Have a Catch
Some fifty years ago on a beautiful Pennsylvania summer evening, my dad and I were in the front yard of our tiny house having a catch. Back and forth. Back and forth. Throw and catch. For variety, my dad would slip in a ground ball that I would scoop up and fire back to him in time to get the imaginary runner headed for first base. Then, a pop up to settle under and get the second out of the inning. Both of us sharing the “play by play” commentary as we pretended to be in the middle of a hotly contested game. To paraphrase the famous line from Field of Dreams, “Was this Heaven?” “No, but it was very close.”
Over the years of his life, I spent many, many hours with my dad. We went deep sea fishing in the Gulf of Mexico. We golfed at Inverness. We visited the Smithsonian in Washington, DC. The Army-Navy game. Baseball games in Detroit, Cincinnati and Philadelphia. The Indianapolis 500 and much more. But I never enjoyed any of those times more than playing catch with him on Blue Spruce Court.
Fresh air. Exercise. But mostly, a time with my dad. Somehow sharing the ball as it went between us created a connection that other activities could not. The pop as the ball landed securely in the mitt, the turn and throw back. Another pop. A shared experience like few others.
Along with the ball, chatter sailed back and forth through the summer air. Like the game, our conversation was “just between us.” My Dad praised his ten-year-old third baseman with “You played a good game last night. Nice play on the hot grounder in the second inning. Your arm is getting stronger.” Then, gracefully he moved on to questions like: “How’s your grades?” and “Did you finish your book report?” Time just for me. I knew that my dad cared.
In a big league stadium or a front yard, baseball is something to do while we talk with each other. Like playing catch, we toss our words and feelings back and forth. Your favorite team. My favorite team. Your favorite player. My favorite player. Your favorite memory. And mine. Baseball makes time for exchanges between dads and kids. Reciting a player’s statistics. Anticipation of the next hit. Wondering aloud what to do with a ground ball to third. Then, there is the history. Remembering the game last week, the hitter’s last time at bat or the 2016 World Series. Talking about the players of today and the inevitable comparisons to those of the past.

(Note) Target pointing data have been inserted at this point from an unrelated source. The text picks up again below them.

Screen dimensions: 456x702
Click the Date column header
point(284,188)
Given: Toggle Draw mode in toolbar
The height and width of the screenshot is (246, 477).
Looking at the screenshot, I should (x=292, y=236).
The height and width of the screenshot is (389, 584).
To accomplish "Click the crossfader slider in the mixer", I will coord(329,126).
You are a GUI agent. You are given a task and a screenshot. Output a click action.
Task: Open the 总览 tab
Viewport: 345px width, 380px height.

Even today many conversations include the names Babe Ruth, DiMaggio, Mantle, Mays and Hank Aaron. Baseball connects us.
In his PBS documentary, Ken Burns reminds us of the constancy of baseball. While our society has changed around it and the game has evolved on its own, the core of baseball has remained the same. There are values that can be passed down from generation to generation. From grandpa to father to son. The necessity of hard work and discipline. Knowing and following the rules. Sportsmanship and respecting the game. Excelling individually while supporting your teammates. Loyalty of fans and players. These are lessons for kids’ backpacks.
The game brings folks together. Fans come from all walks of life. A logoed shirt and your lucky cap, make you one of the many faithful. Beers and brats and peanuts in the shell are shared by folks from everywhere. Look at the players. Baseball presents diversity of size, shape, color, religion and nationality. Major League Baseball celebrates a day each year when all players wear number 42 in honor of Jackie Robinson. Where else does that happen? There is opportunity for anyone to play. Kindergartners hitting from a tee; grandpas playing catch in the backyard; or a family game of wiffle ball at the beach. Moments to connect.

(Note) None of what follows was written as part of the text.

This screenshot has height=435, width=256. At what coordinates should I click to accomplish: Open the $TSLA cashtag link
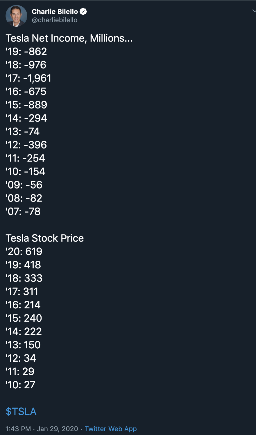coord(21,412)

Baseball is far from perfect. It has had bad times as well as good times. There have been questionable actors and scandals along the way. Others played and lived with impeccable character. Teams have folded in the race to the pennant. Players have hitting slumps, but no-hitters still come along. Maybe that’s why I like it. The game rewards the excellence of hitting a walk off homer in the ninth; yet reveals the vulnerability of being fooled by a curve ball in the fifth. It exposes us all as human and gives us opportunity to talk about our shared experience.
I wonder if it is time for us all to have a good game of catch. To share a piece of the game with those we love. A chance to talk to each other. Time for us to re-connect. To re-gain a feeling of harmony. To rejuvenate the belief that we can make it to the playoffs, if we all just concentrate on hitting the ball up the middle and getting on base. If we rely on our team mate to move us to second with a bunt; then race for home on a liner to right field. Score a run. Move along.
As school dismisses, summer comes upon us, and we prepare for what’s next; maybe dads can use baseball as a way to spend time with our kids. To toss a ball. To make that connection. To have that conversation. To talk about what we learned from last season and be optimistic about the games ahead. To remind our kids that we will always be there.
Play catching. Is it Heaven? No, but for me it is pretty darn close.